Let’s do the math – that cost difference between living with a roommate (let alone two or more roommates) is $3,978 for the 9 month academic year. If you lived alone for all three years that’s $11,394. Think that’s a lot? How about if you had to borrow that amount in extra Grad Plus loan funds and then pay it back on a 10 year repayment- total cost then for wanting to live alone for your three years of law school is now – $16,230?

The Average Monthly Living Cost decreased from 13-14 (primarily due to a drop in the average rent/housing cost) and given that data it’s awfully hard to justify an increase to the present $17,000 allotted for living in the student budget.

EXPENSE CATEGORY 2013-2104 2014-2015
Rent/mortgage* $921 $891
Basic Household utilities $92 $91
Telephone (cell or landline) $69 $67
Cable/Internet $51 $46
Food $443 $432
Local Transportation $142 $105
Average Monthly Total: $1,718 $1,631
Academic Year Total (9 months) $15,461 $14,679

In addition, the present estimate of $1,100 for books is fairly accurate given that the survey showed 2Ls and 3Ls spending an average of $954 last academic year.

THINGS THAT WORRIED ME:

  • A higher percentage (28%) of students indicate they primarily get their meals by “eating out-“ than last year (17%) with a corresponding decrease in students who make meals at home (77% to 56% ). As a wise, former YLS student so eloquently shared with me “buying meals out is one of the most efficient ways to deplete your budget”. ( A quote I should have carved over our office entrance)

┄┄┄┄┄┄┄┄┄┄┄┄┄┄┄┄┄┄┄┄

* _Goals_
1) Answer these questions using the student living-cost text:
(a) What is the cost difference between living with a roommate and living alone for the 9 month academic year?
(b) What is the present estimate for books?
(c) What percentage of students now say they primarily get their meals by eating out?
2) Extend the text on student living costs, beginning after its final sentence.
The rows that follow have no connection to the text on student living costs.

Records from a data source
┄┄┄┄┄┄┄┄┄┄┄┄┄┄┄┄┄┄┄┄

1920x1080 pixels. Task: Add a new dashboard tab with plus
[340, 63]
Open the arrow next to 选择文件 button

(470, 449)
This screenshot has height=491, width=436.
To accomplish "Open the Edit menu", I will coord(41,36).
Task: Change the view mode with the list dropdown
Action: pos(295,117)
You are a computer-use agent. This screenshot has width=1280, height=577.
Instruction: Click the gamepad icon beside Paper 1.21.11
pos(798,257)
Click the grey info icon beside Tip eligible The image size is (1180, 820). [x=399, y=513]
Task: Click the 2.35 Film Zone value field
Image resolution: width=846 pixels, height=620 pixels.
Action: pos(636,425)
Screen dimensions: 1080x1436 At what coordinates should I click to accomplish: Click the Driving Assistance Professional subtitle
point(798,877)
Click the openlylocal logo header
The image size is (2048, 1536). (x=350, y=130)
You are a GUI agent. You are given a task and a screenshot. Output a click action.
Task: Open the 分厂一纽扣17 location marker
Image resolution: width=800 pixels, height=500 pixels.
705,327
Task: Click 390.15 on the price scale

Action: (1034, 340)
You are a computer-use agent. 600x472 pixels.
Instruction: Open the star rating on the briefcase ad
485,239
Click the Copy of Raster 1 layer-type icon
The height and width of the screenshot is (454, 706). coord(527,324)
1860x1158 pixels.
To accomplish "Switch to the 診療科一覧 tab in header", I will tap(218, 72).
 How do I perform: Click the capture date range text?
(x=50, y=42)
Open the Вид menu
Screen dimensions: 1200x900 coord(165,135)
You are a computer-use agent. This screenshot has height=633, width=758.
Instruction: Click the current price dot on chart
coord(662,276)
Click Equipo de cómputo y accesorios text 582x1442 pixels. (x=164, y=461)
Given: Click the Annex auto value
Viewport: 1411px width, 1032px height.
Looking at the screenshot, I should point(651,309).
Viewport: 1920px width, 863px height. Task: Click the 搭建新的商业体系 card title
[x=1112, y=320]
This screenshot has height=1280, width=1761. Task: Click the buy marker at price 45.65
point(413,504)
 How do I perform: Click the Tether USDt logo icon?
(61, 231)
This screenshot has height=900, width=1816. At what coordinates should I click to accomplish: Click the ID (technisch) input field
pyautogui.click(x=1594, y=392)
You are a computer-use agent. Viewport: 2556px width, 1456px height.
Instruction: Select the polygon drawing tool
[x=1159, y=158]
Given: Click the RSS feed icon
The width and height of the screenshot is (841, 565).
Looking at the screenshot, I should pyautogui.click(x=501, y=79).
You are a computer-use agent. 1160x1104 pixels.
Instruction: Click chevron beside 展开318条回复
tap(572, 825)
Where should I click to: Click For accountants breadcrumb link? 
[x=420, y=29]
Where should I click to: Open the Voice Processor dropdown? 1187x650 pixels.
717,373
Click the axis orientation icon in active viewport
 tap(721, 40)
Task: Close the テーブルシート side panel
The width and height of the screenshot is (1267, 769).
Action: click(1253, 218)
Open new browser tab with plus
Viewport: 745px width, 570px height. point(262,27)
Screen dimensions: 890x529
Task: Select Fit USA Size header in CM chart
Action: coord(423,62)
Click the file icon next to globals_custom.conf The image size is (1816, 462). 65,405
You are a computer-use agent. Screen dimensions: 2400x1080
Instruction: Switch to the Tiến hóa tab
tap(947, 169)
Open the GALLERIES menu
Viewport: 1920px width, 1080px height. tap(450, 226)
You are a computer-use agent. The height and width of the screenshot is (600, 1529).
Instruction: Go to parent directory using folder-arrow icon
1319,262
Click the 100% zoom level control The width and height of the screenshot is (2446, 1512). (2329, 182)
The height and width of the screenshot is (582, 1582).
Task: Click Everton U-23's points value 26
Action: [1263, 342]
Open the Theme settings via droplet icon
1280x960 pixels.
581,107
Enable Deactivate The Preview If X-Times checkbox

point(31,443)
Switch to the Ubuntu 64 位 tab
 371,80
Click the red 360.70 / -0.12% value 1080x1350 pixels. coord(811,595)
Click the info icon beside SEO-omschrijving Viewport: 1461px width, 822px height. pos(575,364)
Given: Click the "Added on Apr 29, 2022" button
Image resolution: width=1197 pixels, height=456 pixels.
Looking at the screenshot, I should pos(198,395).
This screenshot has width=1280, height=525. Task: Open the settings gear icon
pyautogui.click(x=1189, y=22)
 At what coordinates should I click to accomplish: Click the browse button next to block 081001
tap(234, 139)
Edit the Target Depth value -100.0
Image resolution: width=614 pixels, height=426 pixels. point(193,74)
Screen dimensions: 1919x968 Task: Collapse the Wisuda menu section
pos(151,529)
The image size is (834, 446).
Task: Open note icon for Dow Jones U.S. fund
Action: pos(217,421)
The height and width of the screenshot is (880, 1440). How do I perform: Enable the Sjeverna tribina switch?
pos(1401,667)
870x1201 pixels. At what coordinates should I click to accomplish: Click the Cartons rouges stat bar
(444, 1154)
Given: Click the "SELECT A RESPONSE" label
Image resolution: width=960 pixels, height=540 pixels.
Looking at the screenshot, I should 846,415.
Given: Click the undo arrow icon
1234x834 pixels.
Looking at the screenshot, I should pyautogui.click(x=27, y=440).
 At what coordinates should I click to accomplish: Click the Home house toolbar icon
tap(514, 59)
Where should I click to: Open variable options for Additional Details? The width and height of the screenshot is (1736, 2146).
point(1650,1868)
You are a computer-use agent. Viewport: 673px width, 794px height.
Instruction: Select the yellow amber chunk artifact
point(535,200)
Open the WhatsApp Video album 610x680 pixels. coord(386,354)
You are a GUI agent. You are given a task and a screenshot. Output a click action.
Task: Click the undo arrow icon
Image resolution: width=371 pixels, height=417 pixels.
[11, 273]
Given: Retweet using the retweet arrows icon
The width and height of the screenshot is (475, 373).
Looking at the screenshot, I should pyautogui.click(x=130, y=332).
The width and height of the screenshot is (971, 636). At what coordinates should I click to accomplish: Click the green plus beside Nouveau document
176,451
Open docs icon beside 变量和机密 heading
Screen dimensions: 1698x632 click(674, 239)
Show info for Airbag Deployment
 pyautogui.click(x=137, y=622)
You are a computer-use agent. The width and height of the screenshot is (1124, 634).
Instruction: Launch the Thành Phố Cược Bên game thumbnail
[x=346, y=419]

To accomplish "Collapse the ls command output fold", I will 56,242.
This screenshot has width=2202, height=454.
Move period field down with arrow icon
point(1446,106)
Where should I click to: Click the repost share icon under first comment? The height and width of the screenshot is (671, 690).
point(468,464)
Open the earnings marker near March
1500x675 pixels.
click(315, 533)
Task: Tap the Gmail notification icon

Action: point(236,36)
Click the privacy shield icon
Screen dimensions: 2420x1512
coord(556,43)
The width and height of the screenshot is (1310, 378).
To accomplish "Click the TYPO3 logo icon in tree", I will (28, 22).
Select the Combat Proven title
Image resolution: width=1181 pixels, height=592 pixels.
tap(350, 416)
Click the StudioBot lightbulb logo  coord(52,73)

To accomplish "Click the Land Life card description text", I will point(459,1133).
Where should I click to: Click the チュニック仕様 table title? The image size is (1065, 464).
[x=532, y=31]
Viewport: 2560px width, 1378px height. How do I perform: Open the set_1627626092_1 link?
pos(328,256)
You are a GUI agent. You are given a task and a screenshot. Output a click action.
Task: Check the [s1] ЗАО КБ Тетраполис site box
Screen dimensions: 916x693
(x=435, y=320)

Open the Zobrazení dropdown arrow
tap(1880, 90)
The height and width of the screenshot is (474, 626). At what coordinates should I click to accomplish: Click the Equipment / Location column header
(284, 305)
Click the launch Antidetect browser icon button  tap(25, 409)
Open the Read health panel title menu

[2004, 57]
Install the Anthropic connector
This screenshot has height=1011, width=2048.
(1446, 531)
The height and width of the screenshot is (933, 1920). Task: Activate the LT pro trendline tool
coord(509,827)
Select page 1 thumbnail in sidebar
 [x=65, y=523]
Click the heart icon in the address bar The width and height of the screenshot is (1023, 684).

┄┄┄┄┄┄┄┄┄┄┄┄┄┄┄┄┄┄┄┄

* _Results for each task_
1)
(a) $3,978
(b) $1,100
(c) 28%

2)
  • There were some “ongoing” expenses cited for which we can make budget adjustments and allow additional COAP eligible loan borrowing- professional clothing, travel for Clerkship interviews and computer purchases. I worry from the responses that not everyone knew this option was available to them.
  • Many people cited out of pocket health costs as a challenge. Per federal regulations this is an area where on an individual case by case basis we can potentially make a budget adjustment for additional loan funds (however not COAP eligible) but in a cash flow situation that might help you deal with these costs. If this is your situation, come talk to us.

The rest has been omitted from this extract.